Published online May 7, 2025. doi: 10.3748/wjg.v31.i17.106592
Revised: March 13, 2025
Accepted: March 19, 2025
Published online: May 7, 2025
Processing time: 58 Days and 21.6 Hours
The study by Huang et al, published in the World Journal of Gastroenterology, advances intrahepatic cholangiocarcinoma (ICC) management by developing a machine-learning model to predict textbook outcomes (TO) based on preoperative factors. By analyzing data from 376 patients across four Chinese medical centers, the researchers identified key variables influencing TO, including Child-Pugh classification, Eastern Cooperative Oncology Group score, hepatitis B status, and tumor size. The model, created using logistic regression and the extreme gradient boosting algorithm, demonstrated high predictive accuracy, with area under the curve values of 0.8825 for internal validation and 0.8346 for external validation. The integration of the Shapley additive explanation technique enhances the interpretability of the model, which is crucial for clinical decision-making. This research highlights the potential of machine learning to improve surgical planning and patient outcomes in ICC, opening possibilities for personalized treatment approaches based on individual patient characteristics and risk factors.

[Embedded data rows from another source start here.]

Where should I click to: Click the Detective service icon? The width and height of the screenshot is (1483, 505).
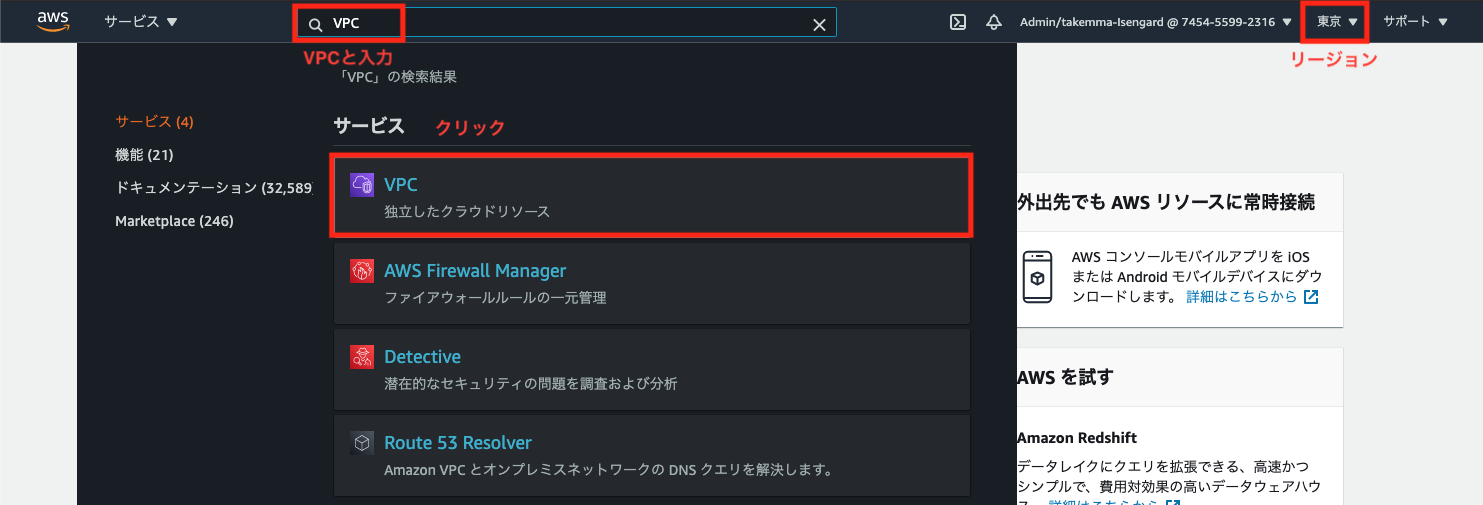click(x=362, y=357)
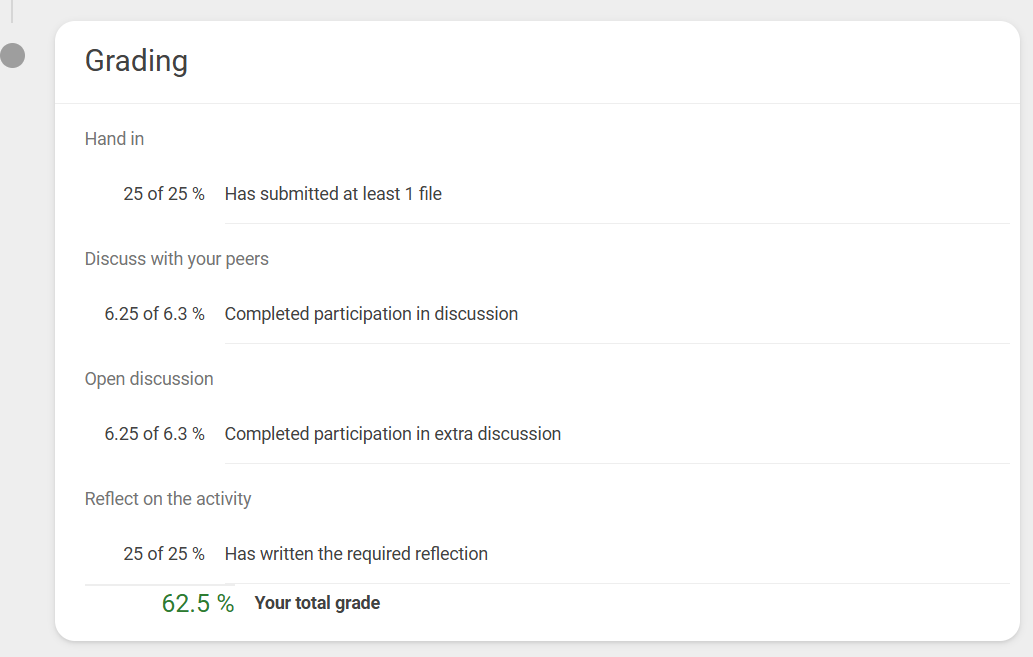This screenshot has height=657, width=1033.
Task: Click 'Has written the required reflection'
Action: coord(356,554)
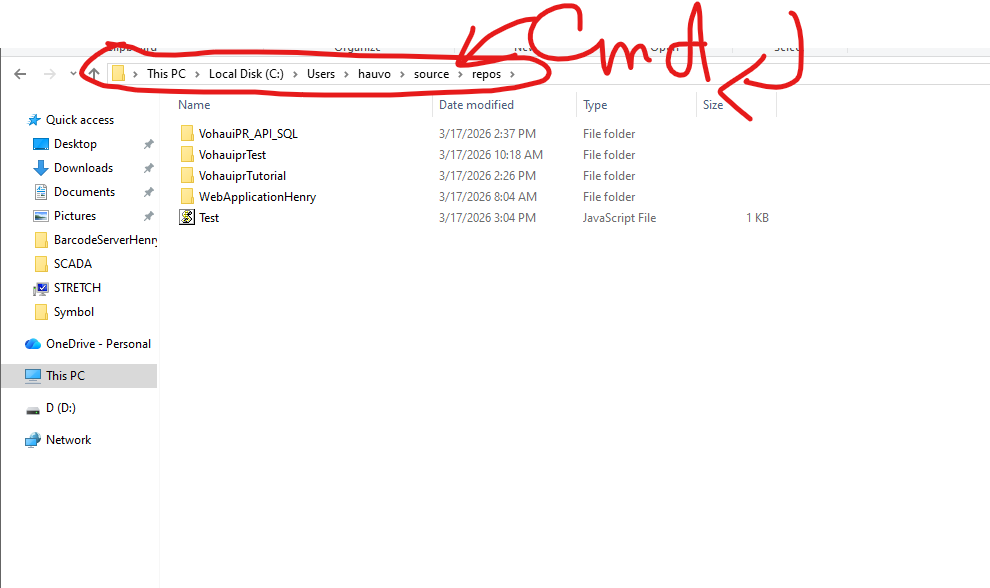Viewport: 990px width, 588px height.
Task: Open the SCADA folder in Quick access
Action: tap(72, 264)
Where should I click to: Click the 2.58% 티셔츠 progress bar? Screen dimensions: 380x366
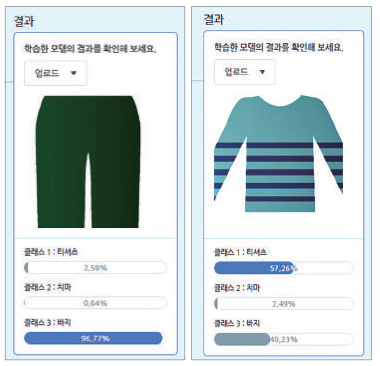95,268
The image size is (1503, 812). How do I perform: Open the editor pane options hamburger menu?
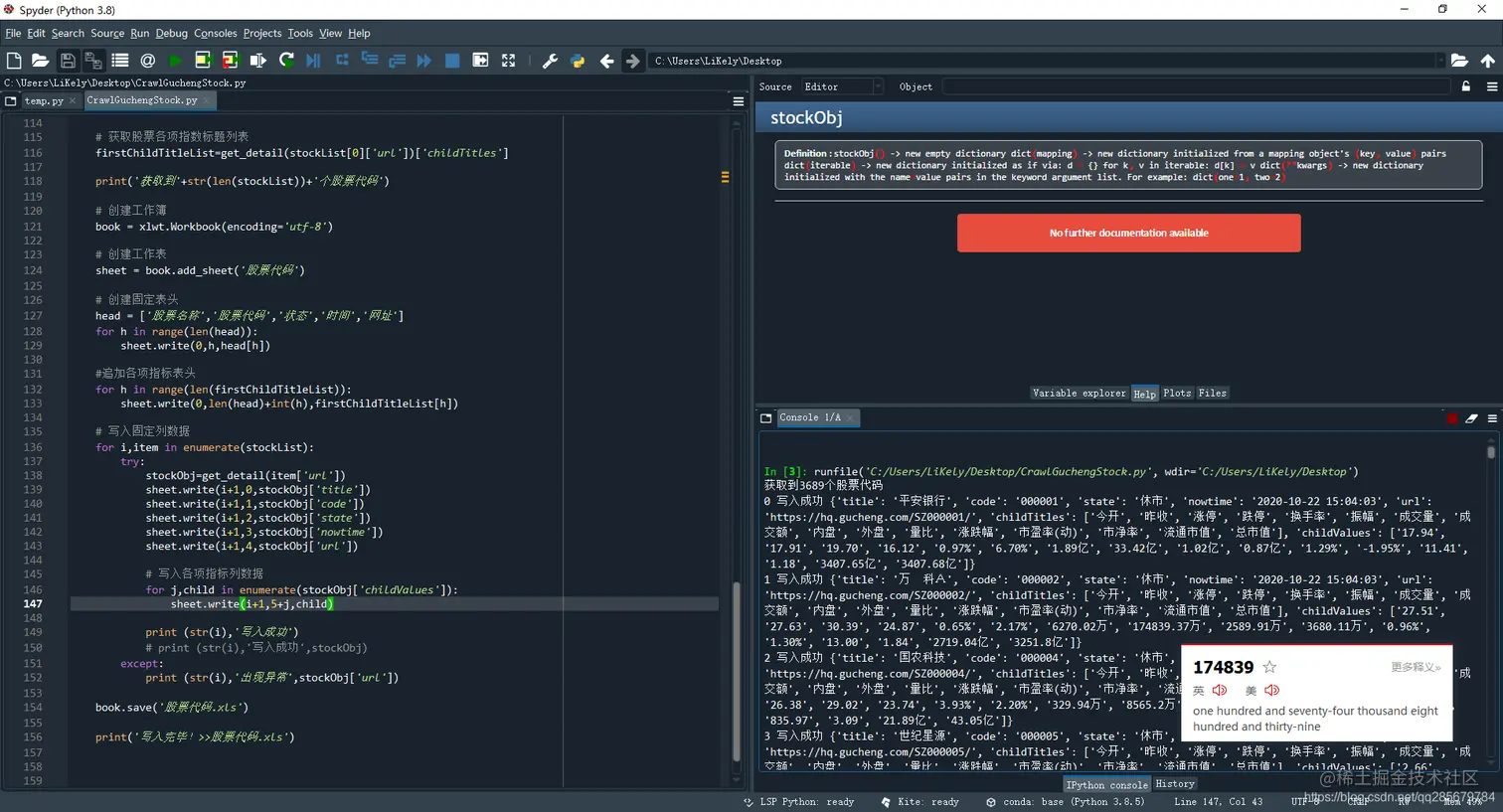(x=739, y=101)
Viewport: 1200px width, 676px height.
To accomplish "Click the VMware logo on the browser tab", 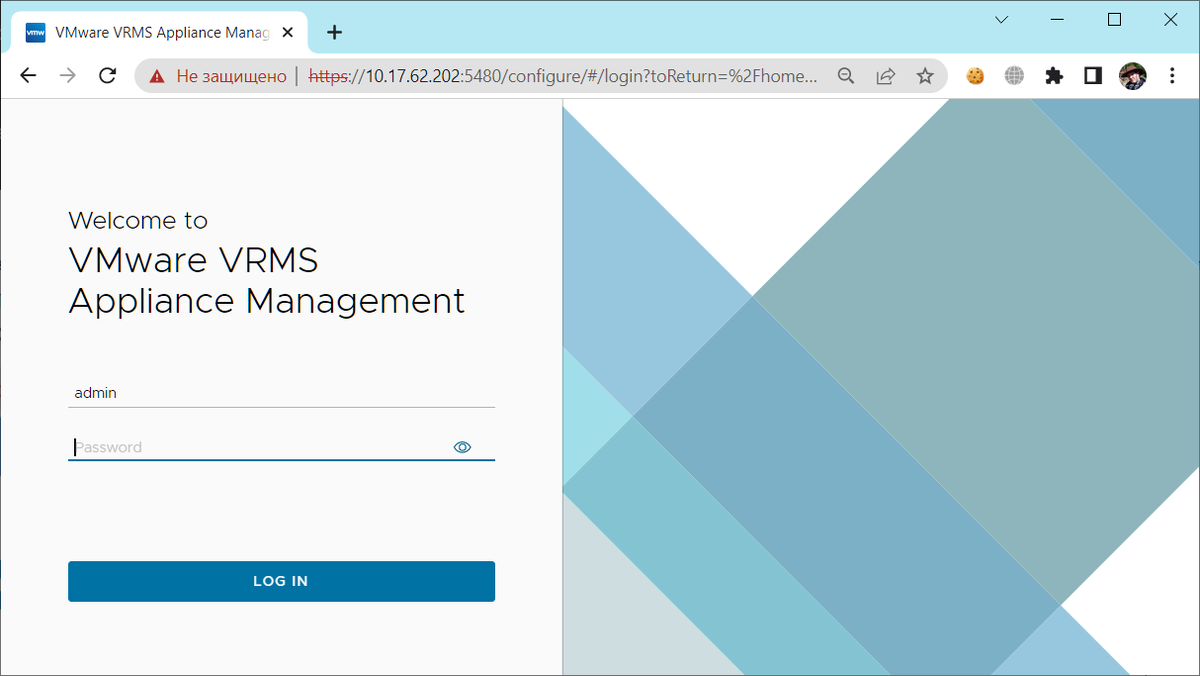I will click(33, 31).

Core Tip: The extreme gradient boosting model, used in conjunction with the Shapley additive explanation algorithm, as described by Huang et al, offers a revolutionary outlook into the future of surgical oncology for patients with intrahepatic cholangiocarcinoma. This model identifies crucial preoperative factors that influence patient outcomes, enhances understanding of disease progression and treatment efficacy, and underscores its utility in clinical decision-making for patient care and surgical interventions. Moreover, its accurate predictive prognostic potential offers insights into successful treatment mechanisms and personalized care strategies.